Scott – Yeah, I’ve discovered the apps that connect with OneNote. I use Feedly so I’ve got news sources coming right to my phone and when I am traveling, having lunch, on the bus, on the treadmill, or on the golf course, I can browse through stories. If I see one that I like, I tap the Send to OneNote button and it’s waiting for me in my folder when I get to the ballpark that night. It’s brilliant. It’s one of the best features that OneNote has because we’re always collecting information from a variety of sources. Maybe a crazy game in Chicago the night before that had a strange replay and all of the sudden you’re looking at the same situation in your game that night. You say, “Hey, there was a game last night in Chicago that had this very same thing happen and here’s what they did about it.” And I know that because I took two seconds to flip through Feedly items I sent to OneNote.
Joe Block keeps his scorecard of the game by hand in OneNote.
In addition to your careers, how do you use OneNote in your personal lives?
Joe – In the same vein, I use OneNote and its checkbox when I go to the grocery store—bananas—I just check the box once I pick up the bananas. So it could be as detailed as you want it to be.
Scott – As you well know we’re on the road all of the time. There’s a lot going on back at home that I’ve got to keep up with. Whether it’s to pay bills or get babysitters—whatever the case might be—I have all of that stuff in one place in my OneNote. It’s separate from my work notes, but it’s still there all collected in one place and I can take it with me wherever I go.
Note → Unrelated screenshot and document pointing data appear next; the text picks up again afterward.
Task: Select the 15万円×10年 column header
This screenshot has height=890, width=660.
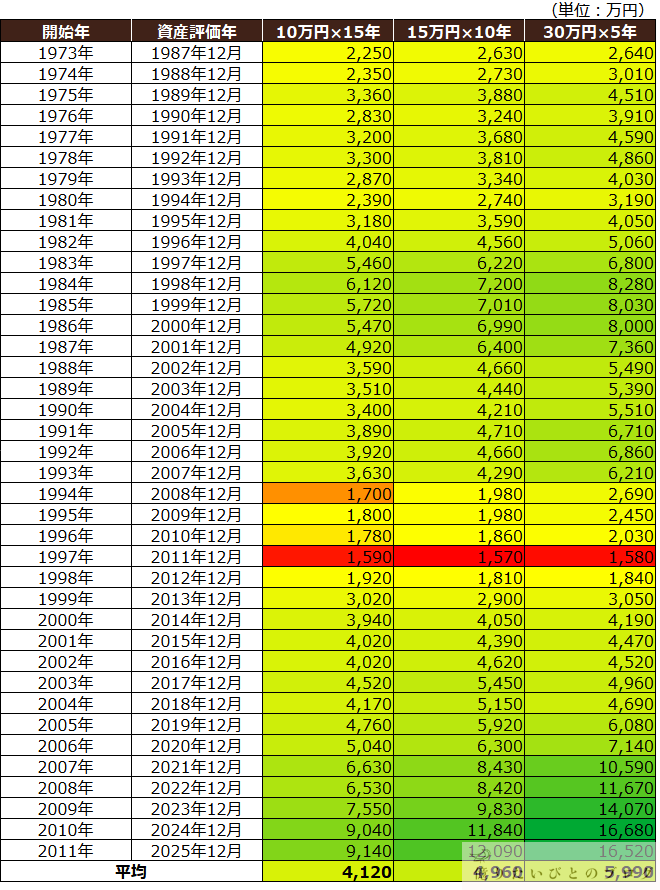Action: tap(459, 31)
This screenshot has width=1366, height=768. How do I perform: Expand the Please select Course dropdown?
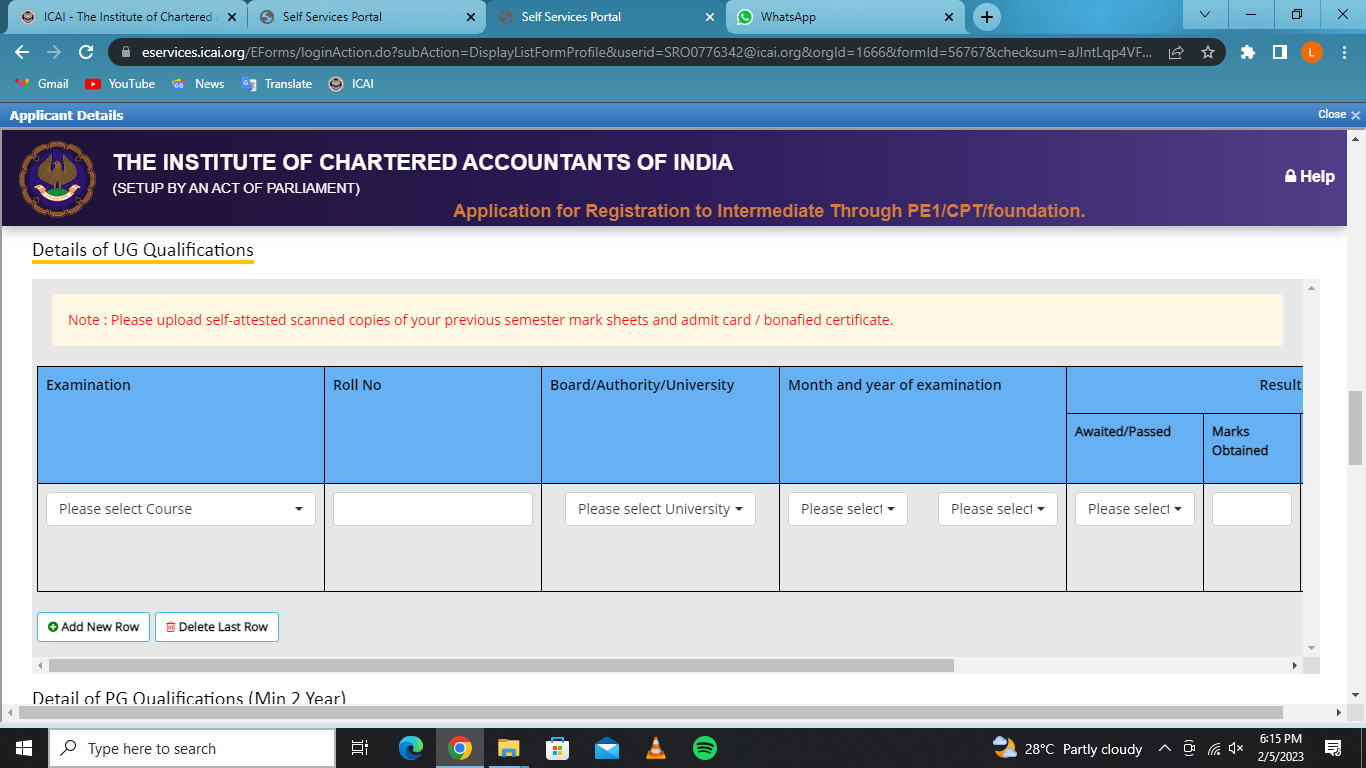tap(180, 509)
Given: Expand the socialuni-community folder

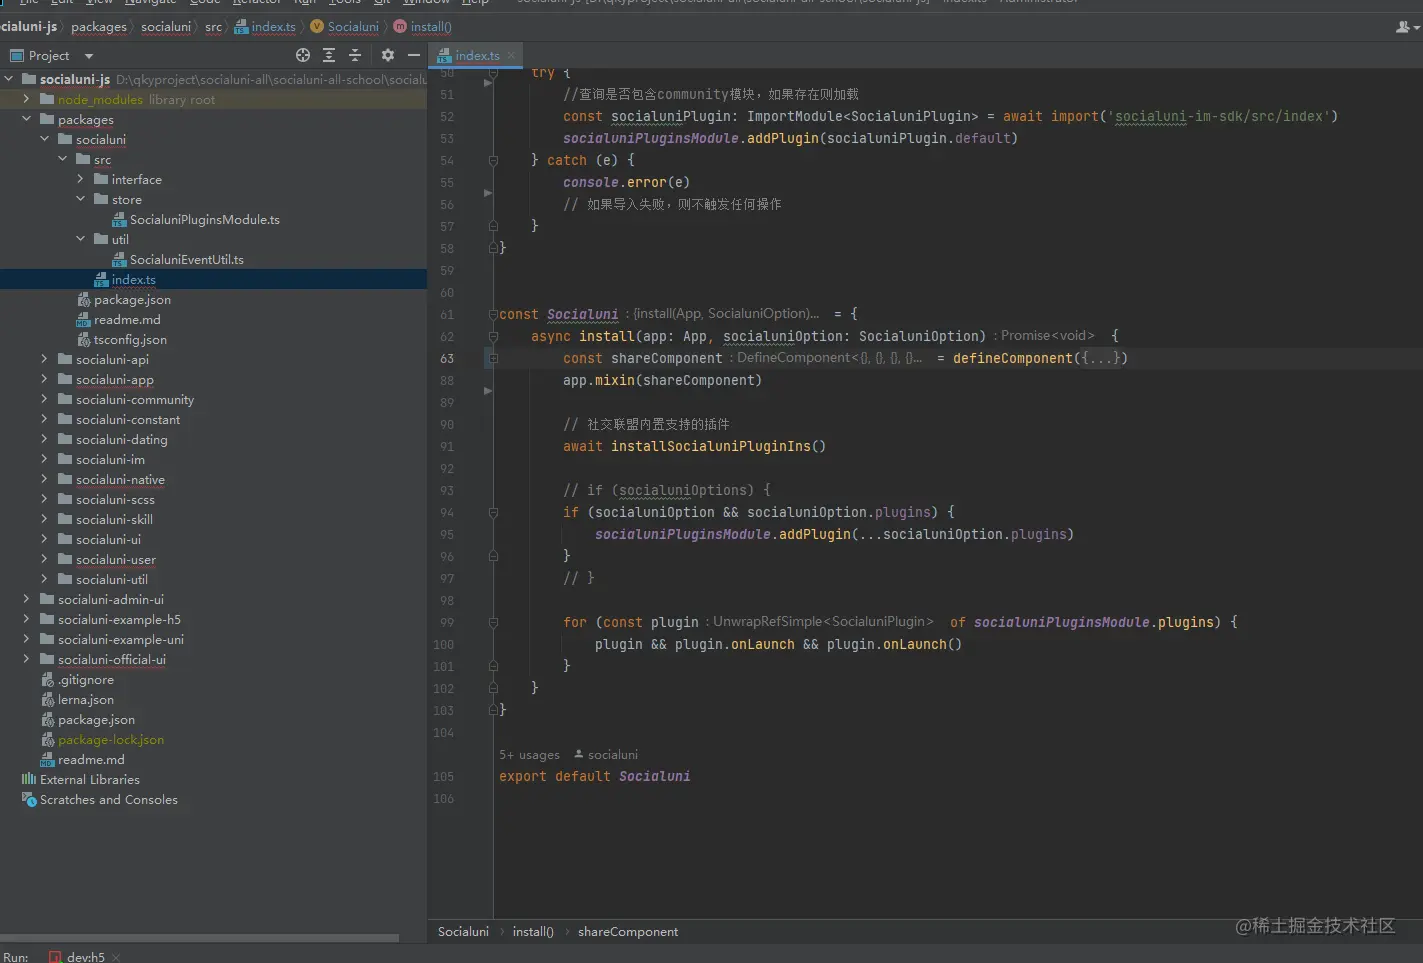Looking at the screenshot, I should click(44, 399).
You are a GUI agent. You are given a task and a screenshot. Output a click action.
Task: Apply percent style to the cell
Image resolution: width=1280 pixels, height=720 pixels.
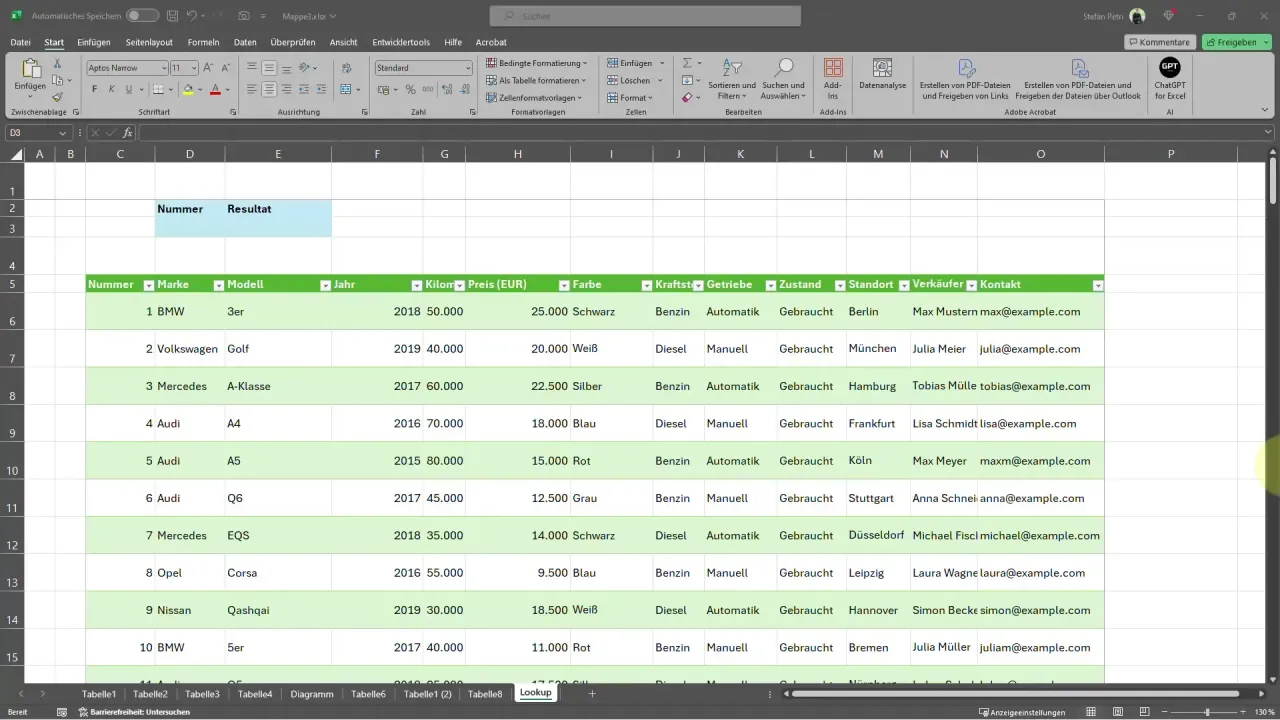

It’s an amazing thing. Have you tried sharing OneNote with your wife?
Joe – She’s learning how to use it and has found it’s really not that hard once you figure it out. For instance, we have a shared notebook with restaurants that my wife and I like here in Milwaukee. Since we can both add restaurants to OneNote—no matter where we are—we always have a list of 10 to 15 restaurants we can choose from on a particular night.
Any final thoughts?
Scott – Somebody told me something once about baseball broadcasting: you don’t have to know everything, you just have to know where to find it. And I think that is one of the great things about what OneNote brings to what we do: We have a place that, we know where it is, and where to go to find it when we need it.